> **SHORT EXERCISE 1**: Reproduce the passage of the forum thread on Navionics chips starting with "I was trying" and going on through "a good replacement?".
> **SHORT EXERCISE 2**: Decide whether each statement agrees with the forum thread on Navionics chips, answering yes or no and quoting the words that settle it: (a) The person asking about an upgrade for the Lowrance LCX27C plans to troll in the Central Basin of Lake Erie. (b) The owner of the Lowrance HDS-7 reports problems with the premium chip. (c) The Navionics Gold - 14 was sought for a Lowrance unit.

> **TEXT SEGMENT**:
+===+
# Navionic chip or????



## ducksdemise (Sep 15, 2004)

I will be fishing the Central Basin of Lake Erie ( TROLLING) maybe occasionally run to Geneva area.
What chip would be the best upgrade for my Lowrance unit # LCX27C

Thanks,
Jim


----------



## gobie (Jul 17, 2009)

you can go on navionics web site and they tell you every lake that is on certain chips. i have the premium chip in mine. fish chataqua and dunkirk newyork. never any poroblems for me. hope that helps. i have lowrance hds-7


----------



## CES (Nov 24, 2006)

I have a LCX 27 with a great lakes and Maritimes 14xg-2 chip I like it but can't figure out how to show the Canadian line.

Chuck


----------



## cjbrown (May 22, 2007)

CES said:


> I have a LCX 27 with a great lakes and Maritimes 14xg-2 chip I like it but can't figure out how to show the Canadian line.
> 
> Chuck



Try zooming in.


----------



## cjbrown (May 22, 2007)

ducksdemise said:


> I will be fishing the Central Basin of Lake Erie ( TROLLING) maybe occasionally run to Geneva area.
> What chip would be the best upgrade for my Lowrance unit # LCX27C
> 
> Thanks,
> Jim


Get the Premium East map.


----------



## bigwalleye (Jun 21, 2006)

I was trying to find the Navionics Gold - 14 for my Eagle, but it looks like they've stopped making these. Has anyone else found this to be the case and if so, what is a good replacement?


----------
+===+
> **PROVIDED RECORDS**:
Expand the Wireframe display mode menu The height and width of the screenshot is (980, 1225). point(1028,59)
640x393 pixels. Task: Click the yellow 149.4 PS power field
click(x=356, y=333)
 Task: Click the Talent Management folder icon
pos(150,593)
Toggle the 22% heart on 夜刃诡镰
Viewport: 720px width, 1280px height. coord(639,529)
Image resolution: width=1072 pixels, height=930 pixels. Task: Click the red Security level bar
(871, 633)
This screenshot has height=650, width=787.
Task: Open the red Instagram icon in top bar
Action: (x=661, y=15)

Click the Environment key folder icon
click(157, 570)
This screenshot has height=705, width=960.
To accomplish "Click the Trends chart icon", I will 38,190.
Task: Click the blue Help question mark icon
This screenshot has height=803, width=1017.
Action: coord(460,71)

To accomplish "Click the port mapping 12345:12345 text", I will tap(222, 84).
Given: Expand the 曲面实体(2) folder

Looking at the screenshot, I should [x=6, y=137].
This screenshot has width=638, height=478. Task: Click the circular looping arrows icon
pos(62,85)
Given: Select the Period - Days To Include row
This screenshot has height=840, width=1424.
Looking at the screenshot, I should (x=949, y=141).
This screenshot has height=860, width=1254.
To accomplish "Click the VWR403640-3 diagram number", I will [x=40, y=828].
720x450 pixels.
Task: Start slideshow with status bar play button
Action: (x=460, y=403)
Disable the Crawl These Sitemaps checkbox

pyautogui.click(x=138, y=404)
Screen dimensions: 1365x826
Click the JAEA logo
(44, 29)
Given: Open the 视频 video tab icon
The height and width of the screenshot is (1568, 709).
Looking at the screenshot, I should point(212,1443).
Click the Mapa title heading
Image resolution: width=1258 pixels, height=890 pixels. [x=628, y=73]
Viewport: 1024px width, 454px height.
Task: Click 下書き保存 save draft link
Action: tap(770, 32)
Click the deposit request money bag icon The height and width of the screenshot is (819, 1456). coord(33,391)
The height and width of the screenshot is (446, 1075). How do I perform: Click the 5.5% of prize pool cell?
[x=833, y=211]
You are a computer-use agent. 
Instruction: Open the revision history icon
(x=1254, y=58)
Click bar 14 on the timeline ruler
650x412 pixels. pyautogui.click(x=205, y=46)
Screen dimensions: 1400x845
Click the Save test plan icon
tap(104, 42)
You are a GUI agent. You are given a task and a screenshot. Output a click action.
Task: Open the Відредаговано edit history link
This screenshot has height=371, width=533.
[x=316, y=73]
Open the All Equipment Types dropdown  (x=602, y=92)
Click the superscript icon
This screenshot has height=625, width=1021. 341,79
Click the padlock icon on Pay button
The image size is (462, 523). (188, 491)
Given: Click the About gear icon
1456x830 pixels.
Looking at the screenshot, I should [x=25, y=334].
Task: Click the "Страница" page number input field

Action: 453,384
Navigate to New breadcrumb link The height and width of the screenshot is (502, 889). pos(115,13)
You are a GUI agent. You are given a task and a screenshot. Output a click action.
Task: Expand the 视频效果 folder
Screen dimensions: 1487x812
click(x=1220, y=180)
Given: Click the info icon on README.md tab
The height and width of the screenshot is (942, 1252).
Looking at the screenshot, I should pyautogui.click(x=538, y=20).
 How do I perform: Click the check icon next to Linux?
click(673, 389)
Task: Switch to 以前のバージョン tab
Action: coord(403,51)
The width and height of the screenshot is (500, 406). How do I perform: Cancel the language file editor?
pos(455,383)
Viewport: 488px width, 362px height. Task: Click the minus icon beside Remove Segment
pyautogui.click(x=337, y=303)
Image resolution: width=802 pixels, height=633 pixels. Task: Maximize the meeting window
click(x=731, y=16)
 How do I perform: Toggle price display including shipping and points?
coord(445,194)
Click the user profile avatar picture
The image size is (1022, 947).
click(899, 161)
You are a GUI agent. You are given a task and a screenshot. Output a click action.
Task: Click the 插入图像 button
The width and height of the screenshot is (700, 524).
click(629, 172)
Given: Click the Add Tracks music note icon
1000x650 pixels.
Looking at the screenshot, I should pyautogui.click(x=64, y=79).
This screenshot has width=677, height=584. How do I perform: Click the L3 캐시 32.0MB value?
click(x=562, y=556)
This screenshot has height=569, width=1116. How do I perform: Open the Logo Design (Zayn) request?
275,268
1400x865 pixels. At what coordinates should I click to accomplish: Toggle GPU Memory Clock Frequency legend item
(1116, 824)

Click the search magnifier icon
+===+
> **FULL OUTPUT 1**:
I was trying to find the Navionics Gold - 14 for my Eagle, but it looks like they've stopped making these. Has anyone else found this to be the case and if so, what is a good replacement?

> **FULL OUTPUT 2**:
(a) Yes: "I will be fishing the Central Basin of Lake Erie ( TROLLING)"
(b) No: "never any poroblems for me."
(c) No: "I was trying to find the Navionics Gold - 14 for my Eagle"